Não é uma competência do Município de Curvelo, de acordo com a sua Lei Orgânica:
- A)Legislar sobre assuntos de interesse local.
Está certa, porque legislar sobre assuntos de interesse local é uma competência típica do Município, em linha com o art. 30, I, da Constituição Federal.
- B)Instituir e arrecadar seus tributos e aplicar suas rendas.
Está certa, pois instituir e arrecadar seus tributos e aplicar suas rendas é uma competência municipal expressamente prevista no sistema constitucional.
- C)Estabelecer cultos religiosos ou igrejas.
Está errada, porque o Município não pode estabelecer cultos religiosos ou igrejas; a Constituição Federal, no art. 19, I, veda essa atuação ao poder público.
- D)Sinalizar as vias públicas urbanas e rurais.

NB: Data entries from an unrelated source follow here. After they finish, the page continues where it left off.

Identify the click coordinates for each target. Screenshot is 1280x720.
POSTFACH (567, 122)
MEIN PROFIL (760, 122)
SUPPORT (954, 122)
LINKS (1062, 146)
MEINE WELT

Está certa, porque a sinalização de vias públicas urbanas e rurais integra a organização e a prestação de serviços de interesse local pelo Município.
Gabarito: C
A Lei Orgânica do Município costuma repetir as competências típicas do art. 30 da Constituição Federal: cuidar do interesse local, instituir e arrecadar tributos, organizar serviços e, em alguns casos, sinalizar vias urbanas e rurais. Em provas, isso aparece quase como um ritual: a banca mistura atribuições municipais com vedações constitucionais para ver se voce confunde competência com proibicão. No caso de Curvelo, legislar sobre assunto de interesse local, instituir e arrecadar tributos e sinalizar vias públicas entram no pacote normal de atuação municipal. Já a ideia de estabelecer cultos religiosos ou igrejas não combina com o sistema constitucional brasileiro, porque o Estado é laico. O fundamento mais direto está no art. 19, I, da Constituição Federal, que proíbe a União, Estados, DF e Municípios de estabelecer cultos religiosos ou igrejas, subvencioná-los, embaraçar-lhes o funcionamento ou manter com eles relações de dependência ou aliança, ressalvada a colaboração de interesse público. Então, essa não é competência municipal, mas uma vedação. Por isso, a alternativa C é a correta: ela traz uma conduta proibida ao Município, e não uma competência prevista na Lei Orgânica.